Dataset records
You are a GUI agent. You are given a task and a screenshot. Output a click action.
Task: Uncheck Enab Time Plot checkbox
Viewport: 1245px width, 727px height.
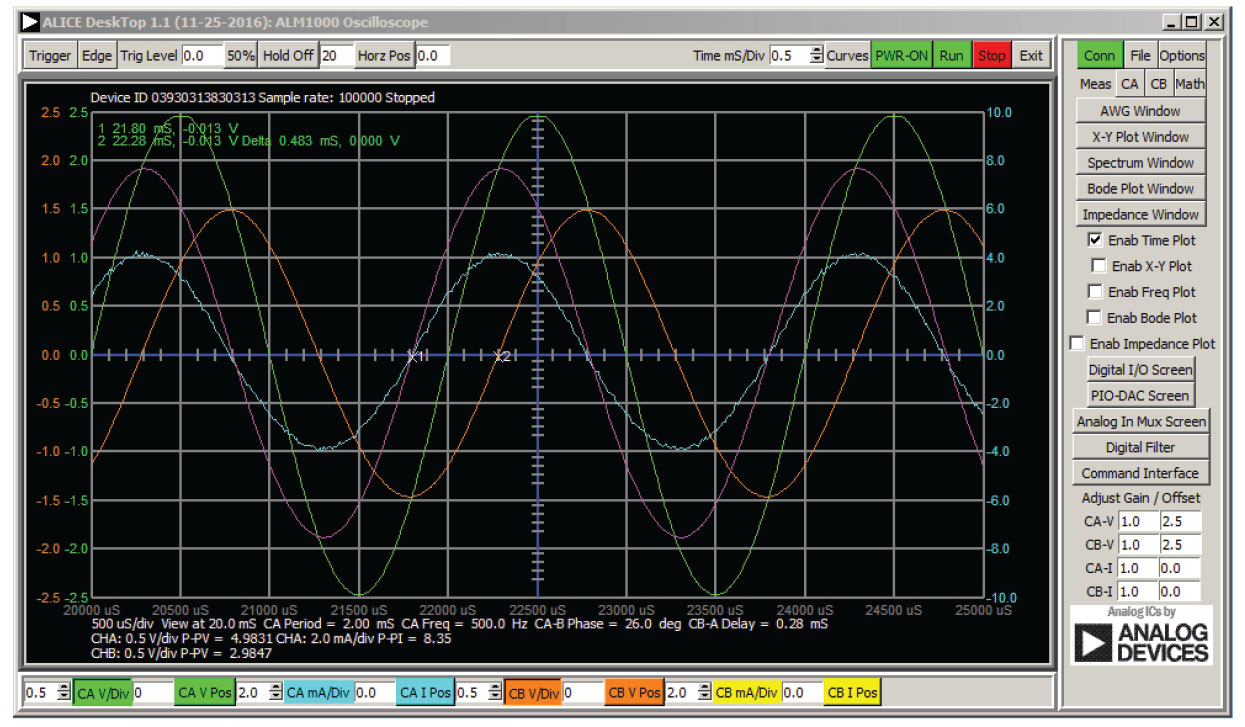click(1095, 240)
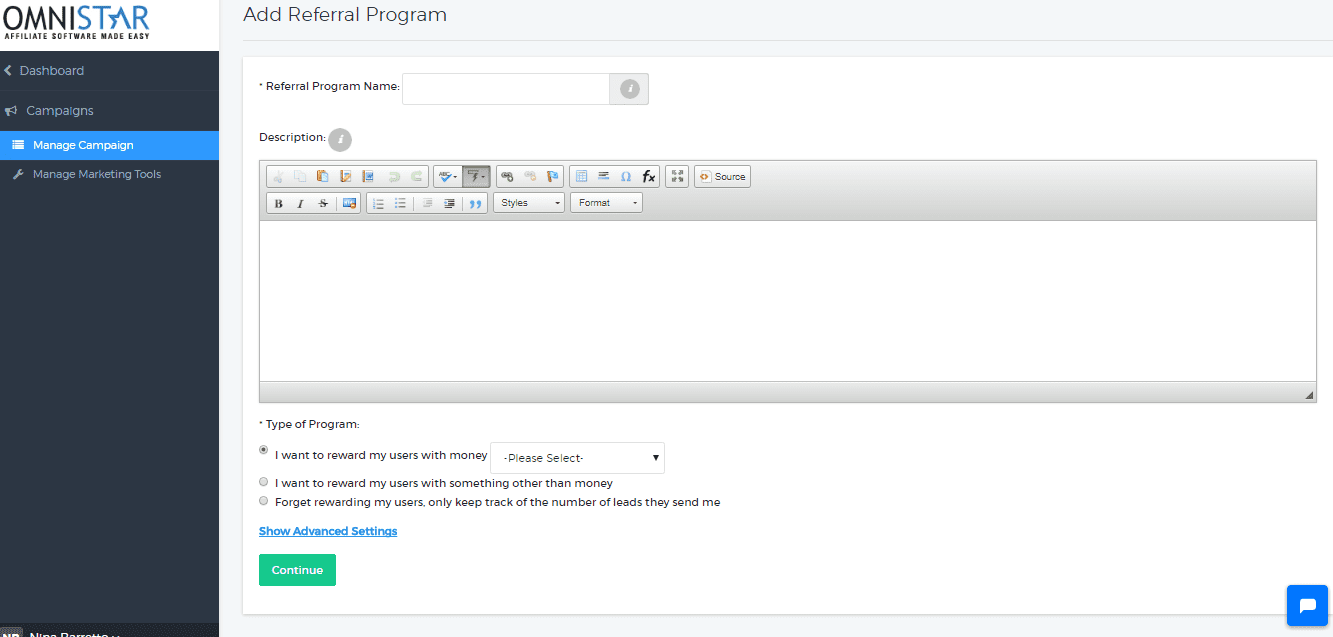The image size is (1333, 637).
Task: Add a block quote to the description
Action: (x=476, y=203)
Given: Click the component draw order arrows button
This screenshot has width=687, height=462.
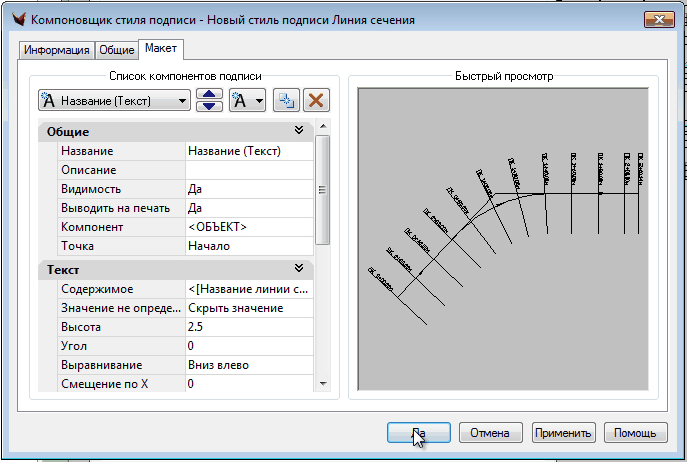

→ Exercise brief
Can you lay out every line of the records above as a Markdown table with the columns "Row" and "Line", numbering each row and skipping blank lines? Leave the pictures out of your answer.

→ Right answer
| Row | Line |
|---|---|
| 1 | You are a GUI agent. You are given a task and a screenshot. Output a click action. |
| 2 | Task: Uncheck Enab Time Plot checkbox |
| 3 | Viewport: 1245px width, 727px height. |
| 4 | click(1095, 240) |
| 5 | The image size is (1333, 637). |
| 6 | Task: Add a block quote to the description |
| 7 | Action: (x=476, y=203) |
| 8 | Given: Click the component draw order arrows button |
| 9 | This screenshot has width=687, height=462. |